Conventional forces, meanwhile, are clearly military foxes—usable in many ways, for many objectives. It is Ukraine’s prowess in conventional combat, along with the economic and military aid it has received, that has frustrated the Russian invasion so far, and those same factors will determine how much of the east and south Kyiv is ultimately able to retain. Since future conflicts are likely to follow comparable broad patterns, U.S. defense policy should focus intensely on how to fight—and help others fight—strictly conventional wars, especially protracted defensive ones. One particular lesson stands out: the security of Taiwan will rest less on anything in the nuclear realm than on the island’s capacity to prevent an amphibious invasion from mainland China and to endure a long siege.
THE PROBLEM OF PEACEFUL CHANGE
Limited conventional wars such as the one in Ukraine are still possible in the nuclear era. General great power wars, however, are extremely unlikely. This is a great development in human history, because such wars have caused extraordinary death, destruction, and turmoil. But it is also problematic, because those same wars also served a practical function. They were the mechanism by which the international system rebalanced itself, reallocating global status and privilege to bring them into line with the underlying distribution of material power. As the political scientist Robert Gilpin noted:
The conclusion of one hegemonic war is the beginning of another cycle of growth, expansion, and eventual decline. The law of uneven growth continues to redistribute power, thus undermining the status quo established by the last hegemonic struggle. Disequilibrium replaces equilibrium, and the world moves toward a new round of hegemonic conflict. It has always been thus and always will be, until men either destroy themselves or learn to develop an effective mechanism of peaceful change.
So far, the fear of destroying themselves has led the great powers to avoid a third world war and enjoy a long peace. But history did not stop in 1945, or 1989. In recent decades, the United States has declined while China and others have risen. The frozen official arrangements for international order are increasingly unreflective of the global distribution of material power.

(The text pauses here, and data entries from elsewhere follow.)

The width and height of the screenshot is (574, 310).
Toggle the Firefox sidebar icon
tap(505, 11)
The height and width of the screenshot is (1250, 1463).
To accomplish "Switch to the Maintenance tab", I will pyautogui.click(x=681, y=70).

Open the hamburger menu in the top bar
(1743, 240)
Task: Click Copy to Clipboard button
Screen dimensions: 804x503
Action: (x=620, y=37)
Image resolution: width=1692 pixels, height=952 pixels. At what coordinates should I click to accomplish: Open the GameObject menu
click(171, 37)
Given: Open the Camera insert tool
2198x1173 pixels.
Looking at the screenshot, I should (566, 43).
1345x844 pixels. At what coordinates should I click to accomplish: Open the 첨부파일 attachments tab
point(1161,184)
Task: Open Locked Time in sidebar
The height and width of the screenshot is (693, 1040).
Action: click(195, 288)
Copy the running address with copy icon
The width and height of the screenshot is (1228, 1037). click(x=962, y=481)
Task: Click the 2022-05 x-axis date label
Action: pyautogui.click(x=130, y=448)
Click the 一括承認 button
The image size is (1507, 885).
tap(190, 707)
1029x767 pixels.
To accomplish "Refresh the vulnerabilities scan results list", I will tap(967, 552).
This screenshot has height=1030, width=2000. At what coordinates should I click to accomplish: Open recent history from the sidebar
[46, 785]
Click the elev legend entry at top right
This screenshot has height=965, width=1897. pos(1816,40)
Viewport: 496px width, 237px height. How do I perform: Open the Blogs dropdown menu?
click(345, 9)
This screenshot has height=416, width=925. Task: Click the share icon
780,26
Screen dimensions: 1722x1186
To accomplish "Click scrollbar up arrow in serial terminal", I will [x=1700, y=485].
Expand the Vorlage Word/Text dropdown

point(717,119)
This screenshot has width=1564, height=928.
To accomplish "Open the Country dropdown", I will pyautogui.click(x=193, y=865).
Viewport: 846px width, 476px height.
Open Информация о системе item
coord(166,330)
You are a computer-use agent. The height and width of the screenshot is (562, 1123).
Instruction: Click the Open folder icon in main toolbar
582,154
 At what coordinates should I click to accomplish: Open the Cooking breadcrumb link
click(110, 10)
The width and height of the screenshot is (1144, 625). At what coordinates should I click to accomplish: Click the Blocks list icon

The new cold war between Russia and the West, for example, will differ from the old one in part because major global players such as China, India, and much of the Middle East are choosing to sit this one out. Multipolarity is no longer a theory but a fact, and rising powers will increasingly demand a role in setting global rules, not just following them.
In the bad old days, such shifts in power would have led, one way or another, to a terrible general war. Because of the nuclear revolution, such wars are off the table. But since shifts in power still occur—China’s share of the global economy has quintupled over the last generation—other forms of accommodation will have to be found. It is not at all clear what that might mean in practice. But an increasingly hollow status quo cannot last forever. And absent any possibility of peaceful change, even the risk of Armageddon might not be enough to preserve it.